We are talking about real responsibility toward that which is produced by a great and personal love, responsibility toward “someone”. Being called upon and loved, this someone already has a face, and is the object of affection and attention.

I think we are still talking about a just-fertilized egg here. The great and personal love must be God’s (since, sadly, not every instance of conception involves great or personal human love), as must be the affection and attention (since, this early in the game, no human is aware that anything exists to lavish affection and attention on).

But the someone already has a face? What could that mean? A fertilized egg most definitely does not have a face; it is too small. Is this a metaphor for something? If so, it’s not clear for what. Does he mean that he thinks the look of the face of the eventual person (if any) resulting from the fertilization is already determined, by the genetics of the sperm and egg? That’s probably not true, certainly not before the gametes are all done fusing (when exactly is “the moment of conception” at this level of detail, anyway?). And why “face” rather than “form” or for that matter foot-size? Are those less important, or is it all just some metaphor and “face” sounds better?

The next sentence is:

Every violation of this need of affection and attention can only result in conflict, profound suffering, and painful rending.

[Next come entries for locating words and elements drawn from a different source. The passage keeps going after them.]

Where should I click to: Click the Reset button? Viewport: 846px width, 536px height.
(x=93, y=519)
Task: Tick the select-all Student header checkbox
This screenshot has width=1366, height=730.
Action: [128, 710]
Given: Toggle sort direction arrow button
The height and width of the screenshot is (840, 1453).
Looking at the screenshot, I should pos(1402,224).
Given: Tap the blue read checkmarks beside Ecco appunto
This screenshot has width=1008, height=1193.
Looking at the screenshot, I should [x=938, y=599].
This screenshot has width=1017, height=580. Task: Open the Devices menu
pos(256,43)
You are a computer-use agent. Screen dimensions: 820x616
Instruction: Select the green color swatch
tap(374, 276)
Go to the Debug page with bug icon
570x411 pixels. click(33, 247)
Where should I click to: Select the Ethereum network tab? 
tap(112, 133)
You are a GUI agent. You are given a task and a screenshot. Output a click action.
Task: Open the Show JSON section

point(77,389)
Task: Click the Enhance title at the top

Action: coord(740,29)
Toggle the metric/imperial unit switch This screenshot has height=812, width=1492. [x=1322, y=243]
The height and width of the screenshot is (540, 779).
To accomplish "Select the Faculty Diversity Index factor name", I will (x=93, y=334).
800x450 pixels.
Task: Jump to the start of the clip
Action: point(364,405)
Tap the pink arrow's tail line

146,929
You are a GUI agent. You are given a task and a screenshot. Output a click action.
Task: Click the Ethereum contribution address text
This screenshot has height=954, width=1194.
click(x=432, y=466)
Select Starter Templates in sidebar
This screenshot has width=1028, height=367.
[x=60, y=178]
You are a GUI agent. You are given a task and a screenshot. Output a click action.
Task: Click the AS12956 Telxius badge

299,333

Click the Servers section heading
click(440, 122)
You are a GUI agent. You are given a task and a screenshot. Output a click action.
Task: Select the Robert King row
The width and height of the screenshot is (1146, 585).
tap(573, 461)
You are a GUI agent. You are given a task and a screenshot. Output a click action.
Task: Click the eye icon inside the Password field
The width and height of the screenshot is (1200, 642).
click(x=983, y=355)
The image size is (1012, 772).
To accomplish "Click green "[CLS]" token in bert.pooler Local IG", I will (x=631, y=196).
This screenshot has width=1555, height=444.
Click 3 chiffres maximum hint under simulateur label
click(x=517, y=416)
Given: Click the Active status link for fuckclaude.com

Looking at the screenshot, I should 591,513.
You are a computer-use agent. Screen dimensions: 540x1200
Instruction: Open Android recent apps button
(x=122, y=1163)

How did we get from the fertilized egg’s being the object of affection and attention (from God), to a need for affection and attention? In fact the fertilized egg, at this point, doesn’t have any need for affection and attention, unless there’s some religious claim here that it needs it from God. But presumably nothing could violate God’s affection and attention. (I’m not sure what if anything it means to “violate” a “need”.)

The claim being made here seems to be that from the moment of conception there is a new being that as a need for affection and attention, and any failure to provide for that need will result in conflict, profound suffering, and painful rending.

But that’s false. Something like half of fertilized eggs fail to implant or are otherwise spontaneously aborted very early (and so presumably their needs aren’t being provided for?), and no one who isn’t God ever knows they existed. No conflict, no profound suffering, no painful rending.

The obvious counter here is that the good Cardinal didn’t mean that. And that’s likely true, but then we’re just left wondering exactly what he did mean.

The end of this letter doesn’t help much, except to suggest that it’s all about faces again.

There is a splendid metaphor that reveals in lay terms something common to both Catholics and laymen, that of the “face”. Levinas spoke of it movingly as an irrefutable instance. I would rather cite the words, almost a testament, of Italo Mancini in one of his last books, Tornino i volti [Back to the Faces]: “Living in, loving, and sanctifying our world wasn’t granted us by some impersonal theory of being, or by the facts of history, or by natural phenomena, but by the existence of those uncanny centers of otherness — the faces, faces to look at, to honor, to cherish.”

Which, I think, is nice, even profound, as poetry, but as any sort of discussion of a subject falls rather flatly short of, well, of meaning anything.

Living in our world was granted us by the existence of faces? You don’t say!